Nan Goldin:
Through a Female Lens

“Nan Goldin is the impassioned historian of love in the age of fluid sexuality, glamour, beauty, violence, death, intoxication, and masquerade.”

FEATURE by Anne O'Heir FEBRUARY 2020

The National Gallery of Australia exhibition The Body Electric draws together both photo-based and video work made by female-identifying artists on the subject of sex, pleasure and desire. Since its beginnings in the late 1830s, photography has played a pivotal role in the way sex and sexuality are represented, as many of photography’s attributes – its capacity to render the world still; to probe, close in on or fragment its subject; the way it makes it possible in an easy way to reproduce and share the same image multiple times – have perfectly suited a particular (patriarchal) way of seeing and depicting sex.
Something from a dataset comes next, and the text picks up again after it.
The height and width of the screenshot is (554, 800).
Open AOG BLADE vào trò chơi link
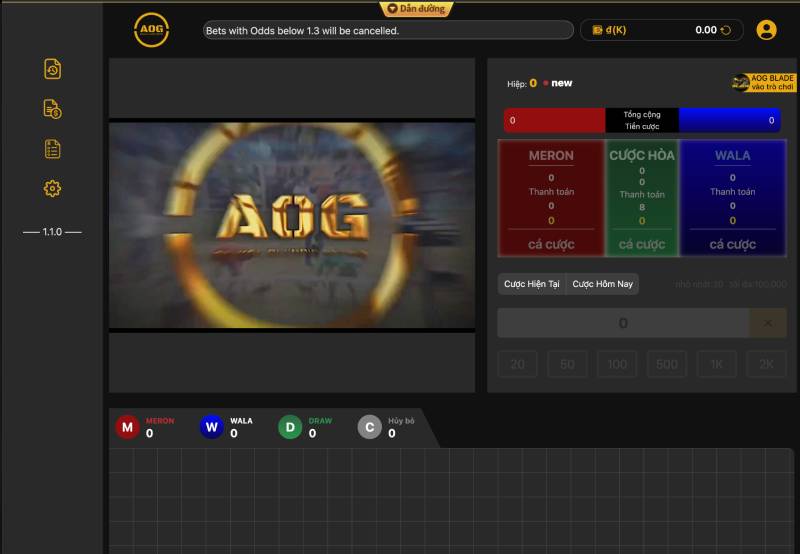click(x=764, y=82)

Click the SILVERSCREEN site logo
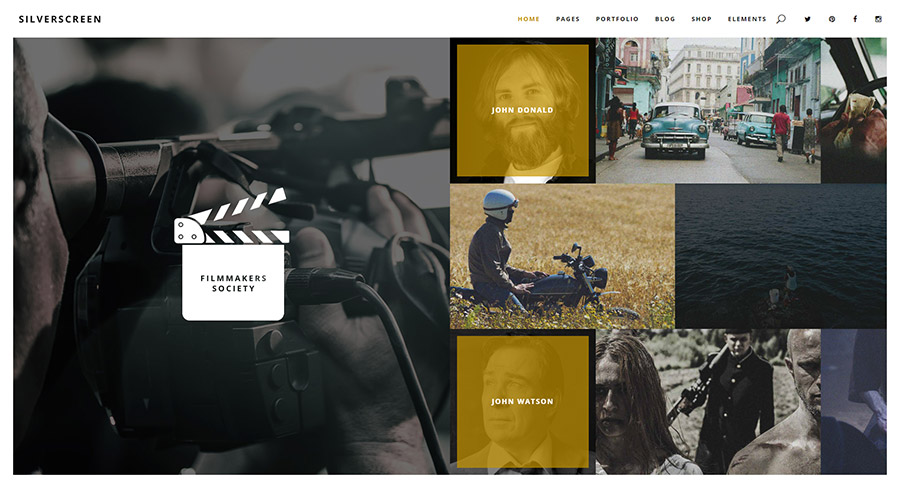tap(60, 19)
And just as photography did, video since the 1960s has been instrumental in producing and circulating a way of seeing sex and sexuality, especially pornography. But simultaneous to this history of patriarchal image-making, and to the production of images that support masculine ideas on sex and desire, are the efforts of many women artists who have sought to reposition the ways that photo and video have engaged with our experience of intimacy and sexuality.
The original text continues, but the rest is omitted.